For not until man has voraciously consumed a hearty “pub plate” of “kobe-style meatballs” (Pomodoro sauce, sliced ciabatta, and Parmesean blend for $7.00) or the all-new-this-month “salsa verde shredded brisket nachos” (spicy queso blanco, Jack & cheddar, pico, and sliced fresh jalapenos for $9.00) does he see the course set before him for his main dish.
Then and only then does man gain peace and meaning sufficient to place an order with his cheerful, buoyant server for the reasonably-yet-seemingly-randomly-priced “Applebee’s Riblets” glazed in a smoky chipotle sauce for $12.29, or perhaps the “Sizzling Double Barrel Whiskey Sirolin" for $12.49, or for lighter fare, man might favor the “Savory Cedar Salmon" for $12.99.
Indeed, only after consuming the full compliment of his entrée in the casual, corporate dining atmosphere with a small doggie bag to take home and devour three hours later while playing X-Box can man be said to be "eating good in [his] neighborhood" and considered free of that irksome, sinister traveling companion--that irony of life, which manifests itself in the sphere of knowledge and invites true knowing to begin with a blue agave "rita" or a flavored mojito prepared by Applebee's own "mixologists" made with Curzan rum muddled with fresh mint, lime juice, and sugar served over ice and topped with club soda.
When man struggles with the prospect of dessert, rejoicing in having overcome temptation's power, there may come almost at once, right on the heels of a "fiesta chopped chicken salad" or hand-crafted "all-in burger," a "hot fudge sundae dessert shooter" or "mini salted caramel pretzel bites," each for under $5.00. In vain he tries to resist it, but he has not sufficient strength to overrule his passion for refined sugar and processed starches.

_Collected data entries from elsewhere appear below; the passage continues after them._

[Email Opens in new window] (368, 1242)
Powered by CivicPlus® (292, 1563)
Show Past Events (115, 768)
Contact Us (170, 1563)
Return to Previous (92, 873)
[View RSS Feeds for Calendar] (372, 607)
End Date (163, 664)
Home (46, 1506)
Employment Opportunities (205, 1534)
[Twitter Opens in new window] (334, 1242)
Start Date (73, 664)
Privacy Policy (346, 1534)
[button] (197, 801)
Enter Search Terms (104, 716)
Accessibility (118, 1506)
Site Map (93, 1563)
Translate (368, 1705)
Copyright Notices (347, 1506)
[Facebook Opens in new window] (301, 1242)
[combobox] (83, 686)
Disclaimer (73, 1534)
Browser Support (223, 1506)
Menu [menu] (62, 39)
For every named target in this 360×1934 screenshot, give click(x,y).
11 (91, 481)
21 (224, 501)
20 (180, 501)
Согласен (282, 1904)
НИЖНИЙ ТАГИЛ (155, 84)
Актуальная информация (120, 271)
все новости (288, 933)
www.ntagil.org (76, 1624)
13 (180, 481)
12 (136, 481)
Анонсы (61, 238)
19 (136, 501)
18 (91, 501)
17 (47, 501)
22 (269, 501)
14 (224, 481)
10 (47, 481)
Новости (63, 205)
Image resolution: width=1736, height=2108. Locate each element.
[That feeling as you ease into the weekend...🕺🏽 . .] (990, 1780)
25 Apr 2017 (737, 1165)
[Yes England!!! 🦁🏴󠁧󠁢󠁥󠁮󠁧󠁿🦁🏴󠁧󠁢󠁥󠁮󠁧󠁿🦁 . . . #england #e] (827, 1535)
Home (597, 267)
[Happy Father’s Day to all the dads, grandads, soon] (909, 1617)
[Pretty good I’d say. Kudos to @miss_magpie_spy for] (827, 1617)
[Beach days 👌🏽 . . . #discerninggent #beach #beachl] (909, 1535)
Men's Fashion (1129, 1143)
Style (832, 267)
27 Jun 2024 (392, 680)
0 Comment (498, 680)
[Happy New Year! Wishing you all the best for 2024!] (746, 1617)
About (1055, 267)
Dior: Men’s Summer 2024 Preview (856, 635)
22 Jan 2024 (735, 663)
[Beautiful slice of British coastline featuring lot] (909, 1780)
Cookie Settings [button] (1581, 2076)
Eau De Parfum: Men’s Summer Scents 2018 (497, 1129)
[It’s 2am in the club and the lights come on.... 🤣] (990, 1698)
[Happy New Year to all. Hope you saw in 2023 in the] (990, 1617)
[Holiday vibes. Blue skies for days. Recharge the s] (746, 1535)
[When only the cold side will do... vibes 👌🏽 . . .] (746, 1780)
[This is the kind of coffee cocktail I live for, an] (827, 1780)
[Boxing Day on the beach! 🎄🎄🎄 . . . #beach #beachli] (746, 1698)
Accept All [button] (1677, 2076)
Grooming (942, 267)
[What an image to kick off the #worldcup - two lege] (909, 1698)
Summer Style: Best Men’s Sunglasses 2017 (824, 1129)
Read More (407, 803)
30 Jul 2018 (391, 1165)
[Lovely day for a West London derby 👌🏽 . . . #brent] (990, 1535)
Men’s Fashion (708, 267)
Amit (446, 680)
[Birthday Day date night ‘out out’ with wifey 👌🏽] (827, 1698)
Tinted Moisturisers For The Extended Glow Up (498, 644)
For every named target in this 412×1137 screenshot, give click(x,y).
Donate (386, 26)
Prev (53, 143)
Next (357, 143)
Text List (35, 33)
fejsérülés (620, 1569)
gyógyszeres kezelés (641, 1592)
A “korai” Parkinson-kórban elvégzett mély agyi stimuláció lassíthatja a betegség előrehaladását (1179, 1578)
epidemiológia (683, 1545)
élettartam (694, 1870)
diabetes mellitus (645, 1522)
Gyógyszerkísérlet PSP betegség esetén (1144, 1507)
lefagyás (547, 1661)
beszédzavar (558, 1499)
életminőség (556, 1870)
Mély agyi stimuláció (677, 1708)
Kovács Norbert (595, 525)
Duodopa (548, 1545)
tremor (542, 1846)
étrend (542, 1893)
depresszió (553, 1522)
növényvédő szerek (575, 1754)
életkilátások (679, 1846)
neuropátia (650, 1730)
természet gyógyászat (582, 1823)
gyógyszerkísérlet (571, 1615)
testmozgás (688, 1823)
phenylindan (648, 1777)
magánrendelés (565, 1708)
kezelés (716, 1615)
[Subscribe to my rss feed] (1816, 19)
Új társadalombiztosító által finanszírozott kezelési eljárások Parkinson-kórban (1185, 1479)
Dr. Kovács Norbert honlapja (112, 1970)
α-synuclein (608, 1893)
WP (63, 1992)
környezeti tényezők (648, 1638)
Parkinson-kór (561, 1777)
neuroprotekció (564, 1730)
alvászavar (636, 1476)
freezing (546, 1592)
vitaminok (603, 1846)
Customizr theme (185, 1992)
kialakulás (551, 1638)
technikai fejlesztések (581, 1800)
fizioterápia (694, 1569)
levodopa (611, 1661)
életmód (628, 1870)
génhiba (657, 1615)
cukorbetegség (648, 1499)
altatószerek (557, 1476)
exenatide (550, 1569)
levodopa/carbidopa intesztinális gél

Often when a person has concentrated on something, a minor external circumstance arises which destroys everything. And that thing is the fact that Applebee's has something called "our music" with contracted artists man has never known to exist beyond the slimmest horizon of our consciousness. Bands like "Black Pistol Fire" and someone named "Josh Jenkins." Because "what goes great with good food?" The answer is--and can only ever be--"good tunes," according to the word of Applebee's Grill & Bar, with almost 2,000 locations and counting.